## Task to complete:
Rewrite the stretch of the material from the line containing "You are a computer-use agent. This" through the line containing "Action: (x=172, y=21)", replacing "back arrow" with "return arrow" and leaving everything else unchanged.

## Source records:

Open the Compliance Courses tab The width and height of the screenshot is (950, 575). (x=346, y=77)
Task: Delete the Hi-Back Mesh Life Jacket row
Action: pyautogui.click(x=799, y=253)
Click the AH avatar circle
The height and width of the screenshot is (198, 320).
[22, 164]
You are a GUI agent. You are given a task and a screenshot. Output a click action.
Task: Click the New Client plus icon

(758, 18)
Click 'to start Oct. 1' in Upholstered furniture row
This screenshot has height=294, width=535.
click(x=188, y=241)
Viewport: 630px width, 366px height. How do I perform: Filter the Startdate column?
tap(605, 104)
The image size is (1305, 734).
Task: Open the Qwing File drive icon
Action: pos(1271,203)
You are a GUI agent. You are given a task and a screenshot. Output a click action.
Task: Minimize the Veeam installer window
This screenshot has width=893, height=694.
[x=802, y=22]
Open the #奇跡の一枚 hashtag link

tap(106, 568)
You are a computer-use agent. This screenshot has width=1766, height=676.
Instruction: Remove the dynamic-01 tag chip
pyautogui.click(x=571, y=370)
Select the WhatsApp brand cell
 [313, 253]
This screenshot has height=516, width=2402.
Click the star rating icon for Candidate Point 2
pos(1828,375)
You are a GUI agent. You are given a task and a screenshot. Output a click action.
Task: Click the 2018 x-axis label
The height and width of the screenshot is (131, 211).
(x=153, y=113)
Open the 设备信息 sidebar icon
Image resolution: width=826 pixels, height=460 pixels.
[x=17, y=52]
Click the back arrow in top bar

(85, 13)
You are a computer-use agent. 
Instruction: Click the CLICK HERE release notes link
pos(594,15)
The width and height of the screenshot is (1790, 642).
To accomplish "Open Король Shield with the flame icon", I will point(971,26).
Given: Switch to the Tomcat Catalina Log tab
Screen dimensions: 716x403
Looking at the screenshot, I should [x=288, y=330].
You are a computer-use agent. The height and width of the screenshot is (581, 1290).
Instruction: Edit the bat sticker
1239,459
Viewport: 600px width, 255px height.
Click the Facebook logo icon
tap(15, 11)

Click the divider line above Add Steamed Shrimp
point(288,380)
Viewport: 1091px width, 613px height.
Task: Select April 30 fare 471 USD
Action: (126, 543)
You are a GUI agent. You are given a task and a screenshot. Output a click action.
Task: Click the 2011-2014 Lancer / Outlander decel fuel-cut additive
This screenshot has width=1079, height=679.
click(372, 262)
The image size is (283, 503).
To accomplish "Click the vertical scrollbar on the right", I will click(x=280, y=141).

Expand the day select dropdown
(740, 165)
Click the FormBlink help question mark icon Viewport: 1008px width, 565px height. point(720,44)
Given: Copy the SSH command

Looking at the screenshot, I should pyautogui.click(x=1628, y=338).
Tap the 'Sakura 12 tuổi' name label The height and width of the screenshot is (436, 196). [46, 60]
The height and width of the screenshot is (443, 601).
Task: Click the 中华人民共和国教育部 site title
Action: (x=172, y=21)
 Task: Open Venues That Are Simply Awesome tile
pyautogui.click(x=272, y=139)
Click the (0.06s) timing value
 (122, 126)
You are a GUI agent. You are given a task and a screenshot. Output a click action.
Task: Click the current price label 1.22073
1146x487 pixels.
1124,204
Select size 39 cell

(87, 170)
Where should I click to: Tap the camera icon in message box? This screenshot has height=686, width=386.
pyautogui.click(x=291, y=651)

## Exercise output:
You are a computer-use agent. This screenshot has width=1766, height=676.
Instruction: Remove the dynamic-01 tag chip
pyautogui.click(x=571, y=370)
Select the WhatsApp brand cell
 [313, 253]
This screenshot has height=516, width=2402.
Click the star rating icon for Candidate Point 2
pos(1828,375)
You are a GUI agent. You are given a task and a screenshot. Output a click action.
Task: Click the 2018 x-axis label
The height and width of the screenshot is (131, 211).
(x=153, y=113)
Open the 设备信息 sidebar icon
Image resolution: width=826 pixels, height=460 pixels.
[x=17, y=52]
Click the return arrow in top bar

(85, 13)
You are a computer-use agent. 
Instruction: Click the CLICK HERE release notes link
pos(594,15)
The width and height of the screenshot is (1790, 642).
To accomplish "Open Король Shield with the flame icon", I will point(971,26).
Given: Switch to the Tomcat Catalina Log tab
Screen dimensions: 716x403
Looking at the screenshot, I should [x=288, y=330].
You are a computer-use agent. The height and width of the screenshot is (581, 1290).
Instruction: Edit the bat sticker
1239,459
Viewport: 600px width, 255px height.
Click the Facebook logo icon
tap(15, 11)

Click the divider line above Add Steamed Shrimp
point(288,380)
Viewport: 1091px width, 613px height.
Task: Select April 30 fare 471 USD
Action: (126, 543)
You are a GUI agent. You are given a task and a screenshot. Output a click action.
Task: Click the 2011-2014 Lancer / Outlander decel fuel-cut additive
This screenshot has width=1079, height=679.
click(372, 262)
The image size is (283, 503).
To accomplish "Click the vertical scrollbar on the right", I will click(x=280, y=141).

Expand the day select dropdown
(740, 165)
Click the FormBlink help question mark icon Viewport: 1008px width, 565px height. point(720,44)
Given: Copy the SSH command

Looking at the screenshot, I should pyautogui.click(x=1628, y=338).
Tap the 'Sakura 12 tuổi' name label The height and width of the screenshot is (436, 196). [46, 60]
The height and width of the screenshot is (443, 601).
Task: Click the 中华人民共和国教育部 site title
Action: (x=172, y=21)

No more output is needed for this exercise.